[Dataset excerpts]
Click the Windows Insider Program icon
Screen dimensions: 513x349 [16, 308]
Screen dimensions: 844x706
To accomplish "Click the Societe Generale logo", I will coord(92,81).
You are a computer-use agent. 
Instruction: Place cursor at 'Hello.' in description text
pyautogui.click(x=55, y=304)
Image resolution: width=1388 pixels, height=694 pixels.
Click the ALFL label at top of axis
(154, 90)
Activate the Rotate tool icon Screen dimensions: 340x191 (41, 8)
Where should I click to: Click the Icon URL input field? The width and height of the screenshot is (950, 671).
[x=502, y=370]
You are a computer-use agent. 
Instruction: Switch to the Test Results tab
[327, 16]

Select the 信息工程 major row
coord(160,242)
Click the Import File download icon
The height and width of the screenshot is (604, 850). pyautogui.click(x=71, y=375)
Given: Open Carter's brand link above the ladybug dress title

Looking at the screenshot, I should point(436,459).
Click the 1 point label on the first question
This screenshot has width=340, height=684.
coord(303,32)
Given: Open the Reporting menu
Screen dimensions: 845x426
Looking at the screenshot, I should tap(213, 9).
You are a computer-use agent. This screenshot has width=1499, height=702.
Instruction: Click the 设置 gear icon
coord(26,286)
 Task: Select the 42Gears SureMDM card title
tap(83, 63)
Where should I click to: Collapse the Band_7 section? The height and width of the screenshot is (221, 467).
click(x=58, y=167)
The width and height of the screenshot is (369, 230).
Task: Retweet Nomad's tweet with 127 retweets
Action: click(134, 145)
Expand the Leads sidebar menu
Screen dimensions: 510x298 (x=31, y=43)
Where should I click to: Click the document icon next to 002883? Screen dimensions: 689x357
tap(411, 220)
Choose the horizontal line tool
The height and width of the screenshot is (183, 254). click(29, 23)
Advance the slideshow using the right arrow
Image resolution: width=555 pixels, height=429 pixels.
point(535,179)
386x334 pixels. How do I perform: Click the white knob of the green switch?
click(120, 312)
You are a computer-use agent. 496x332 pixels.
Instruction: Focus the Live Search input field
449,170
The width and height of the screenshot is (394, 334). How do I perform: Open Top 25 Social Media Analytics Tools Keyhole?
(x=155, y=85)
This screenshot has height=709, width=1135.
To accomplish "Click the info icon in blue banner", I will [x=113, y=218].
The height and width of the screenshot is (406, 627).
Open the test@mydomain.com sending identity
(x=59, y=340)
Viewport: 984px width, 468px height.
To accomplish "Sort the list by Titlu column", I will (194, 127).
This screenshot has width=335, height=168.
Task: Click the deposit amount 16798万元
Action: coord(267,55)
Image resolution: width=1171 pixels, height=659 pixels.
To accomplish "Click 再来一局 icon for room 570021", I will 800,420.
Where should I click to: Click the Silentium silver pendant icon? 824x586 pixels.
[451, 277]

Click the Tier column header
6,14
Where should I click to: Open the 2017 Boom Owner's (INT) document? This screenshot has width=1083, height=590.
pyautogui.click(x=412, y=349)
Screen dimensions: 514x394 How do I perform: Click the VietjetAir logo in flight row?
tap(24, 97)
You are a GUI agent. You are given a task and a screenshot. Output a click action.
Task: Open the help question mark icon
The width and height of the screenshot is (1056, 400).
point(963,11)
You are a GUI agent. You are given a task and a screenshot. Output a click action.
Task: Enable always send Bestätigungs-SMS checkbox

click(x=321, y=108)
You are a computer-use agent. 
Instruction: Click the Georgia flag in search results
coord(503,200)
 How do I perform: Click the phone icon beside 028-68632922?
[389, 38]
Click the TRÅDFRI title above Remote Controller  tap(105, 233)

◆ **Work task**: Please, from the entries above, set down exactly the lines from the one containing "Activate the Rotate" through the one containing "You are a computer-use agent. 496x332 pixels.", and only those.

◆ **Answer box**:
Activate the Rotate tool icon Screen dimensions: 340x191 (41, 8)
Where should I click to: Click the Icon URL input field? The width and height of the screenshot is (950, 671).
[x=502, y=370]
You are a computer-use agent. 
Instruction: Switch to the Test Results tab
[327, 16]

Select the 信息工程 major row
coord(160,242)
Click the Import File download icon
The height and width of the screenshot is (604, 850). pyautogui.click(x=71, y=375)
Given: Open Carter's brand link above the ladybug dress title

Looking at the screenshot, I should point(436,459).
Click the 1 point label on the first question
This screenshot has width=340, height=684.
coord(303,32)
Given: Open the Reporting menu
Screen dimensions: 845x426
Looking at the screenshot, I should tap(213, 9).
You are a computer-use agent. This screenshot has width=1499, height=702.
Instruction: Click the 设置 gear icon
coord(26,286)
 Task: Select the 42Gears SureMDM card title
tap(83, 63)
Where should I click to: Collapse the Band_7 section? The height and width of the screenshot is (221, 467).
click(x=58, y=167)
The width and height of the screenshot is (369, 230).
Task: Retweet Nomad's tweet with 127 retweets
Action: click(134, 145)
Expand the Leads sidebar menu
Screen dimensions: 510x298 (x=31, y=43)
Where should I click to: Click the document icon next to 002883? Screen dimensions: 689x357
tap(411, 220)
Choose the horizontal line tool
The height and width of the screenshot is (183, 254). click(29, 23)
Advance the slideshow using the right arrow
Image resolution: width=555 pixels, height=429 pixels.
point(535,179)
386x334 pixels. How do I perform: Click the white knob of the green switch?
click(120, 312)
You are a computer-use agent. 496x332 pixels.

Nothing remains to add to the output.